What was also clear was that some children’s social skills were not commensurate with their mental age, that impaired social skills were associated with repetitive behaviours and impaired language, but that these impairments varied considerably between individuals. Wing and Gould’s findings have been supported by subsequent research and are reflected in the DSM-IV criteria for autistic disorder.
It’s interesting to note that as the number of children found to have impairments in social interaction went up, so the number of essential characteristics they had in common went down. Those common characteristics also became less specific. There’s a reason for that, which I’ll move on to in a later post.

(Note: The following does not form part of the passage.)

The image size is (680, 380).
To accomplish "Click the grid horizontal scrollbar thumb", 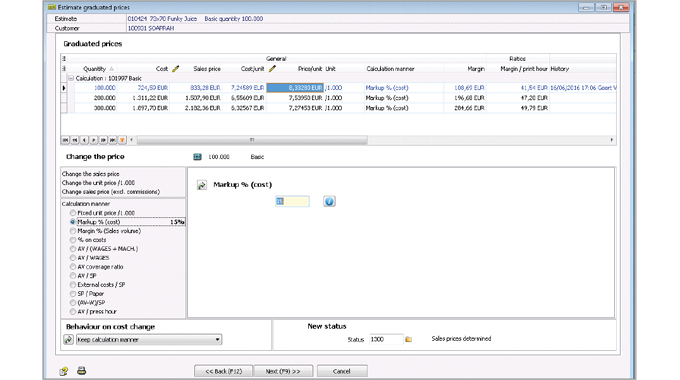I will coord(252,140).
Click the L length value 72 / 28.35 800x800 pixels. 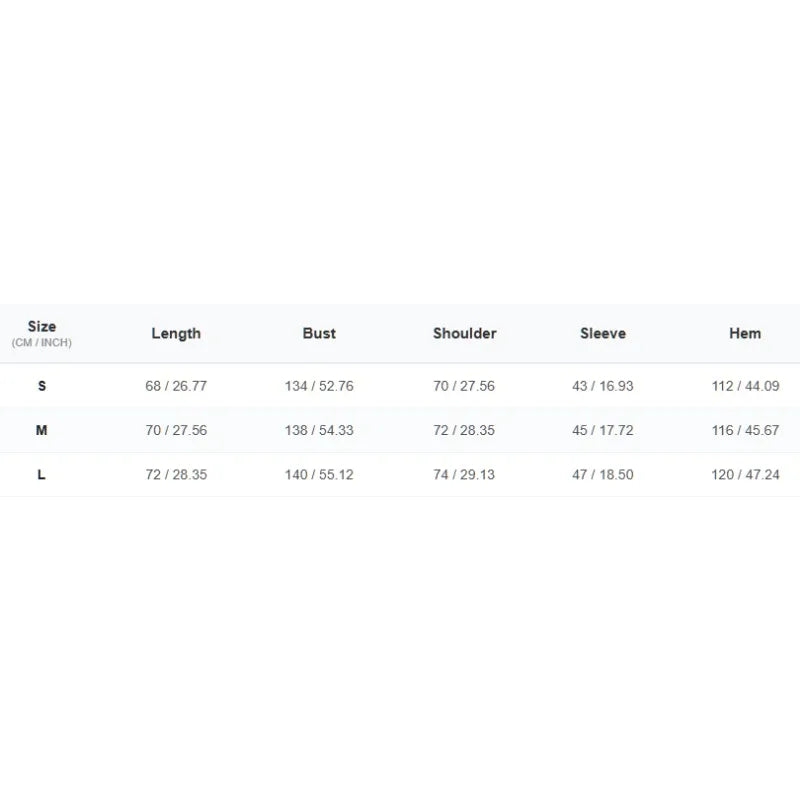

What can we conclude about Kanner’s syndrome? I’ve suggested there’s little evidence to support what he thought was the cause of his syndrome (essentially a disruption of the social instinct), and Wing and Gould found little evidence to support the idea that childhood autism was a specific condition. Although we can probably reject Kanner’s hypothesis that he had found a unique syndrome, the children he described were clearly showing atypical development, so we’re still left with the question of why autistic disorder, as it’s now called, shows such a wide variation in symptoms and, of course, what causes them.
Before moving on to more recent theories about autism and its causes, at the risk of labouring the point, I next want to revisit the idea of the syndrome, a concept that still underpins the classification of mental disorders.
Feinstein, A (2010). A History of Autism. Wiley Blackwell.
Kanner. L.. & Eisenberg, L. (1956). Early infantile autism 1943-1955, American Journal of Orthopsychiatry, 26, 55-65.
Eisenberg, L. & Kanner, L. (1958). Early infantile autism 1943-1955. In C. F. Reed, I. E. Alexander and S. S. Tomkins (eds.) Psychopathology: A Source Book, Harvard University Press.
Wing, L. & Gould, J. (1979). Severe impairments of social interaction and associated abnormalities in children: Epidemiology and classification, Journal of Autism and Childhood Schizophrenia, 9, 11-29.